Article by Aija Konrad
Photos by Ed Konrad
Beach birding is like Forrest Gump’s box of chocolates…”you never know what you’re gonna get!” It can be a feast, with too many birds to count, or famine, with a long walk to the end of the spit and few results. This week has been a gluttonous feast!
Our favorite time to bird North Beach is at high tide and as the tide falls. (Photo 1) The birds are usually gathered in a high tide roost, rather than far out on sand bars. We observed large numbers of terns, skimmers, pelicans, and gulls on the North Beach shore at the tip of the turn toward Captain Sam’s. Also at low tide on North Beach, Tri-colored Heron often fish at the tip of the inlet as the tide pools form. (Photo 2) Although we did not see the Reddish Egret this time, you can often it see here.
The protected area behind the yellow signs on North Beach had large numbers of Semipalmated Plovers, Sanderlings and peeps roosting in the dry sand. There are always a few Piping Plovers mixed in. (Photo 3) We also saw a great assortment of resting birds on the back side along the old inlet, towards Captain Sam’s mouth. (Photo 4) All of these areas are among our favorite spots to bird North Beach.
Since the Piping Plovers have begun to return for their winter migration, we’ve spotted them all along the shore anywhere from to the right of the Property Owner boardwalk #1 to the far end of North Beach. (Photo 5) Ed and I have been searching for banded birds and submitting photos to researchers for the Great Lakes and Atlantic Coast breeding regions. So far this season we have found and submitted 8 banded birds. We’ve learned these have migrated from Fire Island NY, Rhode Island and NJ beaches, from islands north of Nova Scotia, and from the Great Lakes. The researchers appreciate updates on where their birds have been spotted, and it’s exciting for us to know where our Pipers are coming from and their journeys!
The cherry on top of the cake was learning from Alice Van Zoeren, our researcher friend with the Great Lakes Piping Plover Conservation Team, that a Piping Plover we sighted had hatched on North Manitou Island, Sleeping Bear Dunes MI this summer. Alice banded and watched over this chick, and was excited her chick had made its way to Seabrook! (Photo 6)
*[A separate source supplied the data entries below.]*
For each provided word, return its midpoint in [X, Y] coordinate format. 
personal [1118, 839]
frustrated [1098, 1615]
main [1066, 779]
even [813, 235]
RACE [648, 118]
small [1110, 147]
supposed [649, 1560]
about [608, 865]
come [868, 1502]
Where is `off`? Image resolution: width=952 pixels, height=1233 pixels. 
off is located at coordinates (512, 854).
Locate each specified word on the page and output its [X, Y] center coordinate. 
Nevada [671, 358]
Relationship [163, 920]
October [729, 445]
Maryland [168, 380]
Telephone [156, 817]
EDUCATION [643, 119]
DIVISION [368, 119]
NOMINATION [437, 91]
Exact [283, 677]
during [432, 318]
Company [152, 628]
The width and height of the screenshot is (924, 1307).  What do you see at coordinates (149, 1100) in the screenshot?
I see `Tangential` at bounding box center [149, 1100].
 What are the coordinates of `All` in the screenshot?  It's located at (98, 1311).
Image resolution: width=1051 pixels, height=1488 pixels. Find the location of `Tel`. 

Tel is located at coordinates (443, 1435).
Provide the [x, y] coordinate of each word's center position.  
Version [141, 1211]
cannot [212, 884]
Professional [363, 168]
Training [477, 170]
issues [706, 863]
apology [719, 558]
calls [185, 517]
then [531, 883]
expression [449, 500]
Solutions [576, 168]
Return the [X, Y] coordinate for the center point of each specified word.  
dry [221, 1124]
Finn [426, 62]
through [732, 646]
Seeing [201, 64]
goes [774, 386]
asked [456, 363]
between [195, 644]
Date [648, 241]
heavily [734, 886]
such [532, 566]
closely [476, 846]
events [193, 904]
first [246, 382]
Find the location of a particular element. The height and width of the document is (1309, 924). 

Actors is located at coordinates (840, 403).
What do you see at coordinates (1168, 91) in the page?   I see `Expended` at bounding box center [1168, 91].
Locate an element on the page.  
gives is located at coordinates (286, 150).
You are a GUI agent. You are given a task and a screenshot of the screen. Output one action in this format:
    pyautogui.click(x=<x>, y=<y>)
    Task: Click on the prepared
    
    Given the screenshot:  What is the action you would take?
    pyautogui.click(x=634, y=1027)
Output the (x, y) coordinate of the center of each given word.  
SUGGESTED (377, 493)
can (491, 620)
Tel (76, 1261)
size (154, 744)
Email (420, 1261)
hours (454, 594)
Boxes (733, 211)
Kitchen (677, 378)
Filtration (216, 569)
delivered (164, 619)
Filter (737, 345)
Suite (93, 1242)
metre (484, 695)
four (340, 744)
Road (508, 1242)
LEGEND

Black Skimmers are gathering in large numbers, over 200 each day. (Photo 7) Caspian Tern numbers are growing with 8 spotted. We had eight Marbled Godwits, and three Oystercatchers, including our resident U5. (Photo 8) We hit a bonanza with Black-bellied Plovers, over 70 on the edge of the old inlet, with some still showing black bellies! (Photo 9) An exciting addition on Tuesday was ten Red Knots…the first of the fall season for us. Two were still showing the remains of their rusty bellies. (Photo 10) Short-billed Dowitchers also made an appearance, as did Western and Least Sandpipers.
Warblers are also starting to come into the area, with Aaron Given having some great banding this week, including his first Canada Warbler for Kiawah banding station! His blog is outstanding (http://kiawahislandbanding.blogspot.com) and so much fun to follow, with some great pictures. We saw a few warbler species at Mingo Point on Monday…several Prairie’s, a Black-and white, and several American Redstarts. So far on Seabrook we have had Prairie, American Redstarts, Yellow-throated and a Northern Waterthrush. Palmetto Lake is a good place to look for them, as is the parking spot area at Six Ladies trail and the trail itself and the Bobcat dunes boardwalk. It can be challenging in the fall because there are no songs, bird colors are drab, but it’s a fun challenge. Mosquitos have been ferocious!
The night roost at Old Wharf Road at Jenkins Point has been crazy, with hundreds of egrets, herons, and ibis. The noise is quite a cacophony!!! I have not tried counting them yet…there are simply too many. Sadly, a dead deer is in the lagoon, adding a bad aroma!
So that’s the story for a week of fun birding. Keep your eyes and ears open…fall migration has begun!
(Editor’s note: This article was written prior to Hurricane Irma, so as we all know, conditions and the environment are always changing.)